SOCRATES: But when you have learned what sounds are high and what
low, and the number and nature of the intervals and their limits or proportions,
and the systems compounded out of them, which our fathers discovered, and
have handed down to us who are their descendants under the name of
harmonies; and the affections corresponding to them in the movements of the
human body, which when measured by numbers ought, as they say, to be
called rhythms and measures; and they tell us that the same principle should
be applied to every one and many;—when, I say, you have learned all this,
then, my dear friend, you are perfect; and you may be said to understand any
other subject, when you have a similar grasp of it. But the infinity of kinds
and the infinity of individuals which there is in each of them, when not
classified, creates in every one of us a state of infinite ignorance; and he who
never looks for number in anything, will not himself be looked for in the
number of famous men.
PROTARCHUS: I think that what Socrates is now saying is excellent,
Philebus.
PHILEBUS: I think so too, but how do his words bear upon us and upon
the argument?
SOCRATES: Philebus is right in asking that question of us, Protarchus.

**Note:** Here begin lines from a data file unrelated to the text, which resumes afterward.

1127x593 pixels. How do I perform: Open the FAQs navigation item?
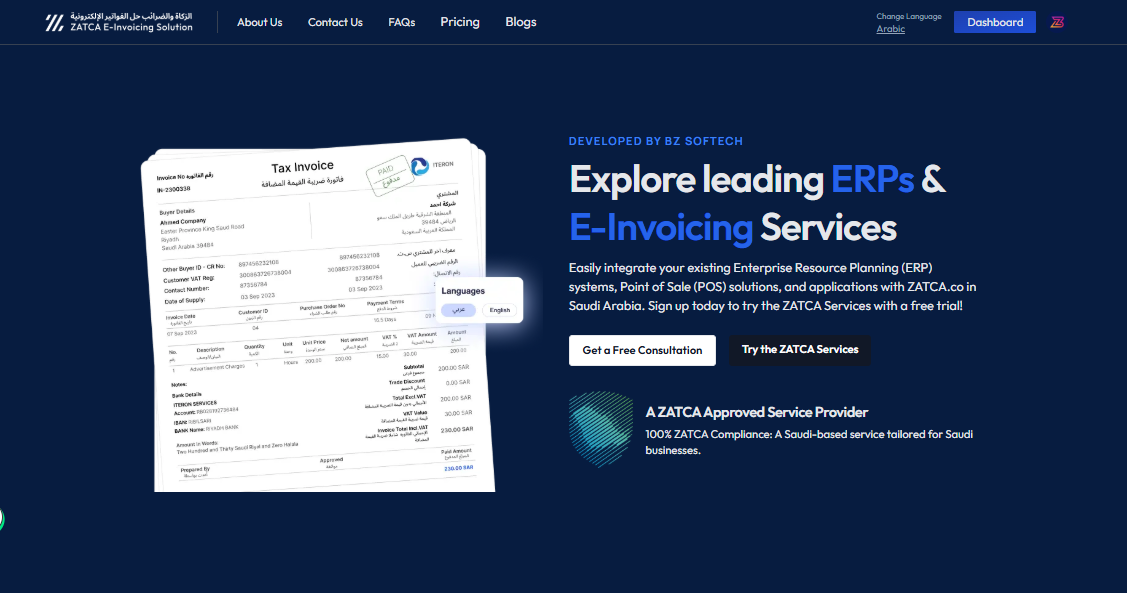401,22
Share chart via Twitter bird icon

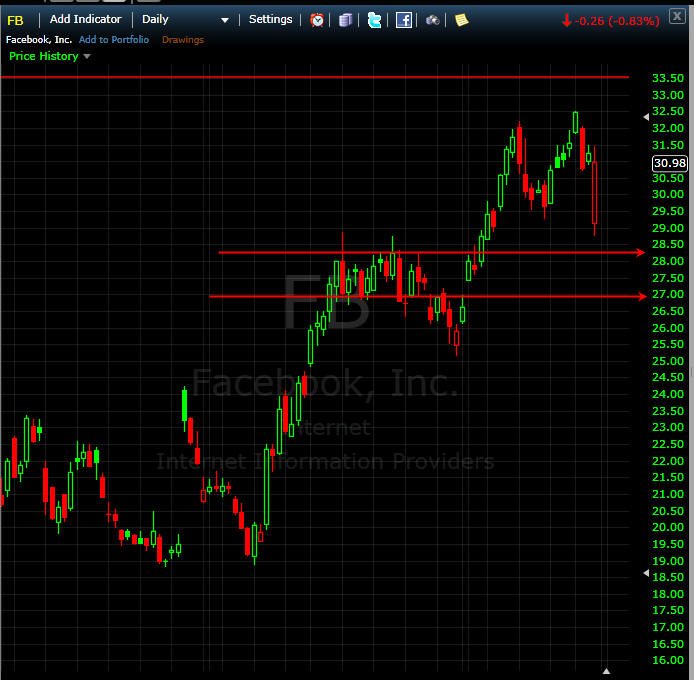[x=374, y=20]
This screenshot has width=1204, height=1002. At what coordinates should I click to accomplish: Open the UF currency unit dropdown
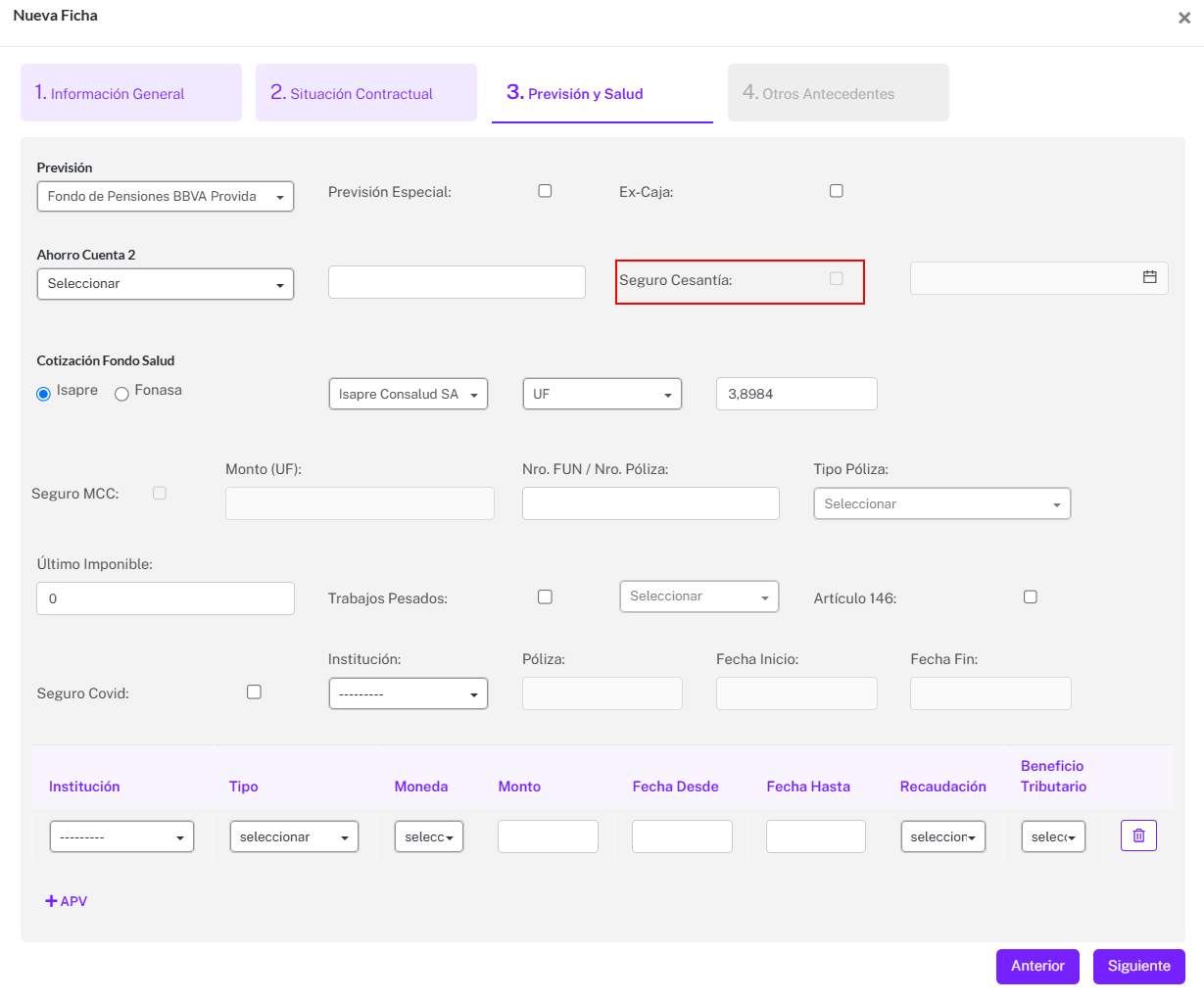point(602,394)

PROTARCHUS: Indeed he is, and you must answer him.
SOCRATES: I will; but you must let me make one little remark first about
these matters; I was saying, that he who begins with any individual unity,
should proceed from that, not to infinity, but to a definite number, and now I
say conversely, that he who has to begin with infinity should not jump to
unity, but he should look about for some number representing a certain
quantity, and thus out of all end in one. And now let us return for an
illustration of our principle to the case of letters.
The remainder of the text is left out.